L.S. [Lucien Solvay?] en Emiel Wambach

[Op 10 oktober 1896 vond in de Vlaamse Opera in Antwerpen de wereldcreatie plaats van Jan Blockx' veristische opera Herbergprinses. Het zou Blockx' meest succesvolle opera worden. Mede dankzij de Parijse muziekuitgever Heugel werd Herbergprinses in vele belangrijke operahuizen opgevoerd. Dankzij de snelle pen van L.S. [Lucien Solvay] verscheen de recensie ervan eerst in het Parijse Le Ménestrel, een week later gevolgd door Emiel Wambach in het Brusselse Le guide musical, meteen Wambachs vuurdoop als recensent van dit belangrijke muziektijdschrift. Op het einde van zijn stuk brengt hij hulde aan zijn voorganger, de componist Arthur Wilford.]


Nouvelles Diverses
door L.S. [Lucien Solvay?]

Le Théâtre-Lyrique flamand d'Anvers a représenté samedi dernier l'oeuvre inédite de M. Jan Blockx, Herbergprincess (Princesse d'auberge), que je vous avais annoncée naguère.
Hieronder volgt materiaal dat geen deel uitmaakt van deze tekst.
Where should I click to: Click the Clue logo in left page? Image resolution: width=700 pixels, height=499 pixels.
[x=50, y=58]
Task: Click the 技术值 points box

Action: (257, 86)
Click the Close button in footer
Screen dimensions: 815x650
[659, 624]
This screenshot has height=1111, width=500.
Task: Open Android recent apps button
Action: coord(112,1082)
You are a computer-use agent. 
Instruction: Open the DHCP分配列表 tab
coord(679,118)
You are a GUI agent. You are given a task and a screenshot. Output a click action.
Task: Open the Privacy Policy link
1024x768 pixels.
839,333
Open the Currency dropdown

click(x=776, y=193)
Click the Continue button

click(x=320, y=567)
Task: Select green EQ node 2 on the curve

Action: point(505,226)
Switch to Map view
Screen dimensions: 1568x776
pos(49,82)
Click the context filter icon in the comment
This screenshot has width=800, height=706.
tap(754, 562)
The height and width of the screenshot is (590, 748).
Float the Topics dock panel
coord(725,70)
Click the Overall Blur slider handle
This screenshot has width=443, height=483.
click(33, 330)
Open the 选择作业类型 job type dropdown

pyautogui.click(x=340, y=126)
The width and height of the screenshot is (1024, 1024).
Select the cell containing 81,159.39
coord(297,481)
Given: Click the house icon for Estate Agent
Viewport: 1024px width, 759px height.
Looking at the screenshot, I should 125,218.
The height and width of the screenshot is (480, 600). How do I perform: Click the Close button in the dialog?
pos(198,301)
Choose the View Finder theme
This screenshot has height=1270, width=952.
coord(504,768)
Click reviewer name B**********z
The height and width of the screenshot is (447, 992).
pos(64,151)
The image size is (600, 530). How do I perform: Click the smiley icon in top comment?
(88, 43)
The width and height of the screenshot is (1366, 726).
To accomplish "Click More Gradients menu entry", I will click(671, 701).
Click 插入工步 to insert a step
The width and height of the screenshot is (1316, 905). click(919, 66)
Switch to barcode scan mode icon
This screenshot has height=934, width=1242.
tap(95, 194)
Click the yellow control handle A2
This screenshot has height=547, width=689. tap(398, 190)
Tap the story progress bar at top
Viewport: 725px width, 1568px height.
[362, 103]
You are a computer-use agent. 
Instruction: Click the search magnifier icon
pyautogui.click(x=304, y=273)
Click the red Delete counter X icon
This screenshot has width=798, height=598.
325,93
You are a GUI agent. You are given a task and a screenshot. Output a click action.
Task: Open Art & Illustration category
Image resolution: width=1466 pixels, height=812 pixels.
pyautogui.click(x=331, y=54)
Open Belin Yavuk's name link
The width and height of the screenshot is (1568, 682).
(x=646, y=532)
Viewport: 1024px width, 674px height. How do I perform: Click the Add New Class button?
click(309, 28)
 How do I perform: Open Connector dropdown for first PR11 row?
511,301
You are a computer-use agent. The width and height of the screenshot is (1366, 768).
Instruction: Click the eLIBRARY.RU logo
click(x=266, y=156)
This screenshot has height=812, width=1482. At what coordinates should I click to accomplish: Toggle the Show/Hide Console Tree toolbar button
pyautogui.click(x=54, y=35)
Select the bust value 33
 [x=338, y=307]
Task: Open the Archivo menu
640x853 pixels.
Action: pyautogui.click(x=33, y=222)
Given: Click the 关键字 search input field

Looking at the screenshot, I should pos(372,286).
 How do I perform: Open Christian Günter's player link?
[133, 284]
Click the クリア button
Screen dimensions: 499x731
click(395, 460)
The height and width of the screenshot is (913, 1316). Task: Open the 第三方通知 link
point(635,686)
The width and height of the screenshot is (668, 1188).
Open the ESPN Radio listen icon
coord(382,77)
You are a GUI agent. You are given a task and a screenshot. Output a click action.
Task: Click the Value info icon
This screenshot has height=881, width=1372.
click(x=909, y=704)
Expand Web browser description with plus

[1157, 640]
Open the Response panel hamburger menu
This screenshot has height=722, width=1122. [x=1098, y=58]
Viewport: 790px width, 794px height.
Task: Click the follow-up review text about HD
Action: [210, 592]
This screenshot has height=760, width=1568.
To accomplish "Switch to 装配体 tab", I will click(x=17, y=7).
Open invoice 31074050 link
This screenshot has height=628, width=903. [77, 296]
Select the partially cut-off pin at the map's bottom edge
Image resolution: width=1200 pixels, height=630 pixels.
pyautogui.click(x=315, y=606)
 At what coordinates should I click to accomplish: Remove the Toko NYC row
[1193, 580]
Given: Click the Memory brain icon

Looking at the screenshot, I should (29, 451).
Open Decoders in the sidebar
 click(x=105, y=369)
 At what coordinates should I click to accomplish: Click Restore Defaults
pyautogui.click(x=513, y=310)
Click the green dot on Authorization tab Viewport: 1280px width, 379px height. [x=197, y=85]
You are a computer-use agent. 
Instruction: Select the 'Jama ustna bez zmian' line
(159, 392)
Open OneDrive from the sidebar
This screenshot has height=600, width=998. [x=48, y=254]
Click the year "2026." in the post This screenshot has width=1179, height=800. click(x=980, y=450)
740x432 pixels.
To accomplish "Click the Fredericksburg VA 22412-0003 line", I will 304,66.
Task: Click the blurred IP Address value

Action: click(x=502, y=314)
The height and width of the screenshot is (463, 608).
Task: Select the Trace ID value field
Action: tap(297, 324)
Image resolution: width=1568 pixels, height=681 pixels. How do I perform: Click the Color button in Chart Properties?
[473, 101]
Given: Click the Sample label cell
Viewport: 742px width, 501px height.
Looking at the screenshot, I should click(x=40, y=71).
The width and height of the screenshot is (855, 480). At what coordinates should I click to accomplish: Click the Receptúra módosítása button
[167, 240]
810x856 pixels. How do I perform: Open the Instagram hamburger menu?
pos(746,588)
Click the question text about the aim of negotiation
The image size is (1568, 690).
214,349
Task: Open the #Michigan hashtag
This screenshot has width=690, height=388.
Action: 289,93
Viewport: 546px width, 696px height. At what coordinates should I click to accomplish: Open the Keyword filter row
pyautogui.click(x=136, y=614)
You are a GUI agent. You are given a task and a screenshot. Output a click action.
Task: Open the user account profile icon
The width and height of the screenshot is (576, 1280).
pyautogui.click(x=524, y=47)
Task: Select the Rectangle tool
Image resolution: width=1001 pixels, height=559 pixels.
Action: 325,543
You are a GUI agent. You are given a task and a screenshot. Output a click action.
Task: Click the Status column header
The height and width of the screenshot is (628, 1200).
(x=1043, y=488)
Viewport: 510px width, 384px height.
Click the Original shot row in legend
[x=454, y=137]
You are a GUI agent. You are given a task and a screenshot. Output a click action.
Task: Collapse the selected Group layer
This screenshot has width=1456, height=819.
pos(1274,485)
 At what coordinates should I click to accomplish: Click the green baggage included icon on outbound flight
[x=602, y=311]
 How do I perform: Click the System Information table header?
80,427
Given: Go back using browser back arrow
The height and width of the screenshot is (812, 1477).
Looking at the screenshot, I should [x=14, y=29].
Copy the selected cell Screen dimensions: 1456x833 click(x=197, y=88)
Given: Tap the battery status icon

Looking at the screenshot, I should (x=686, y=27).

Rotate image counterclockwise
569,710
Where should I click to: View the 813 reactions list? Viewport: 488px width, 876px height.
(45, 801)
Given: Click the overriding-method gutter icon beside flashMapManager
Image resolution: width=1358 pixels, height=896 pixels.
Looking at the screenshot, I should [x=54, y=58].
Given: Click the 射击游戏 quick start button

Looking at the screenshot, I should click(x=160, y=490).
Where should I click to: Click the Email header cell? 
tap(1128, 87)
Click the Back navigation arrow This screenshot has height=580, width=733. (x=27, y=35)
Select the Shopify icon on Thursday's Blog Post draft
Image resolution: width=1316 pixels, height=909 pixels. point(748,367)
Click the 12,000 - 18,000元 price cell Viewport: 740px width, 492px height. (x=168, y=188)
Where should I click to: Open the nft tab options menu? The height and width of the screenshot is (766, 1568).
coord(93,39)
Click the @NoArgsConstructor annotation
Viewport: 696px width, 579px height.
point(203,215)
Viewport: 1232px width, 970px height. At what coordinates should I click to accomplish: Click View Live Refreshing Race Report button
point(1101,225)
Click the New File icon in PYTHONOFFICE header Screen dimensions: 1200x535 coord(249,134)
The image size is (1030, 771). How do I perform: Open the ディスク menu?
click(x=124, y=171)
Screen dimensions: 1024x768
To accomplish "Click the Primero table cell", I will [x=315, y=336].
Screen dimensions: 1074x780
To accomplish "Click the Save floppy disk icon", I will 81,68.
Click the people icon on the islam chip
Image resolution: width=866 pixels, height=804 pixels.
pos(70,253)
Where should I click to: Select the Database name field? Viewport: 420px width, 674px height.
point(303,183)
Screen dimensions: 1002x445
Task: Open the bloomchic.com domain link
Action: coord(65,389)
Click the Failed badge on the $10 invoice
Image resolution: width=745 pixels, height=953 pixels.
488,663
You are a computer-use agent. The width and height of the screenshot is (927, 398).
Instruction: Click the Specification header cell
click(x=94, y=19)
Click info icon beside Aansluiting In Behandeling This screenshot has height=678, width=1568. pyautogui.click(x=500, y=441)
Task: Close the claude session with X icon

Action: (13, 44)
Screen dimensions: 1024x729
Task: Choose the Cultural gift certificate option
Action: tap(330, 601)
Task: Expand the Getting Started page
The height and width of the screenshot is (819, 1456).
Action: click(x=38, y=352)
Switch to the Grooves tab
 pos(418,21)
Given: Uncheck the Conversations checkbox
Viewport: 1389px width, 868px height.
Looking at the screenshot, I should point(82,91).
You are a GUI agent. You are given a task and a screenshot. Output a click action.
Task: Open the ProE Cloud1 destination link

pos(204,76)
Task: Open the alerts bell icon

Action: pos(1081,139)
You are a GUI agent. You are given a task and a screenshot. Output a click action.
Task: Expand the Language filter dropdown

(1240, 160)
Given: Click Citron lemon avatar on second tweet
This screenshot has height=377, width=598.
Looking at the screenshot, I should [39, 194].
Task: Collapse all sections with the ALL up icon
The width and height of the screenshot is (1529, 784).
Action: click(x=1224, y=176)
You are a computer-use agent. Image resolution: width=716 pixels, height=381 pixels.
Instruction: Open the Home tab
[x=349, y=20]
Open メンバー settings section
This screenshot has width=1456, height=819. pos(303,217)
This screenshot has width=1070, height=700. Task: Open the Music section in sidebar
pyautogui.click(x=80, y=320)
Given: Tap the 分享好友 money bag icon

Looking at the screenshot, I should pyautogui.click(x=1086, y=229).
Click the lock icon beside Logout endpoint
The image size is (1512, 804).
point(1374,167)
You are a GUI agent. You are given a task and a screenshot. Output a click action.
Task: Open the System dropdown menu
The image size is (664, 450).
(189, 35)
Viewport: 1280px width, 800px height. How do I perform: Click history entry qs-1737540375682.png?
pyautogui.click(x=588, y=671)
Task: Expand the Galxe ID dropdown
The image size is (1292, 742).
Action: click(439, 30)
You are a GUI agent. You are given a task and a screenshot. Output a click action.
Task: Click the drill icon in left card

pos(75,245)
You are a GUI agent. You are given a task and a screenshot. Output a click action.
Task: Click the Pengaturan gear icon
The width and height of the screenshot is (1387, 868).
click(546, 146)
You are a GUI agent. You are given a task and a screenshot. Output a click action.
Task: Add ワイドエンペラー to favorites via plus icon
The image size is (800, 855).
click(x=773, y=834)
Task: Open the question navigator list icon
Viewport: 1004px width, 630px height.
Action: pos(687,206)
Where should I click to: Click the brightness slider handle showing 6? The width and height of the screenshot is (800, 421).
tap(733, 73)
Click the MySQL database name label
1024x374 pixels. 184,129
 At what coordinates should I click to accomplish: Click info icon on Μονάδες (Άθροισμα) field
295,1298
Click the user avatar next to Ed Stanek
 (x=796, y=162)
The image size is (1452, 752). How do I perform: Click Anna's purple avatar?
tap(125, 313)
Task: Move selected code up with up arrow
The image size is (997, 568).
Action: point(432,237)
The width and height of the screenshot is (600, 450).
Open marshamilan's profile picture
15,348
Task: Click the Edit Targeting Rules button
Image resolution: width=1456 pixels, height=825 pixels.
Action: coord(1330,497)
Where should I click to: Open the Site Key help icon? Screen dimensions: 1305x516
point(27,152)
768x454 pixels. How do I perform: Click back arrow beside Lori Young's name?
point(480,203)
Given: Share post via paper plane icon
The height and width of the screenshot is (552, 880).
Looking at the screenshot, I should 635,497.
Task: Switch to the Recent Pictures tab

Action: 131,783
Ça été une véritable solennité, comme on n'en voit qu'en pays flamand, avec discours, ovations, palmes et embrassades; l'enthousiasme des peuples du Midi n'a rien de comparable à l'enthousiasme anversois quand il s'y met. Je me hâte d'ajouter que le succès remporté par l'opéra de M. Jan Blockx a été largement mérité. Le livret de M. de Tière est des plus simples, même un peu naïf : il s'agit de l'éternel combat entre l'amour pur et l'amour vénal, entre le bien et le mal. Un jeune musicien, Merlin, abandonne sa fiancée pour une princesse de cabaret, rusée et fascinatrice ; la fiancée essaie en vain de reconquérir son amant, et le drame se termine par une scène de meurtre d'où il appert qu'en ce monde la vertu est rarement récompensée, mais le crime toujours puni.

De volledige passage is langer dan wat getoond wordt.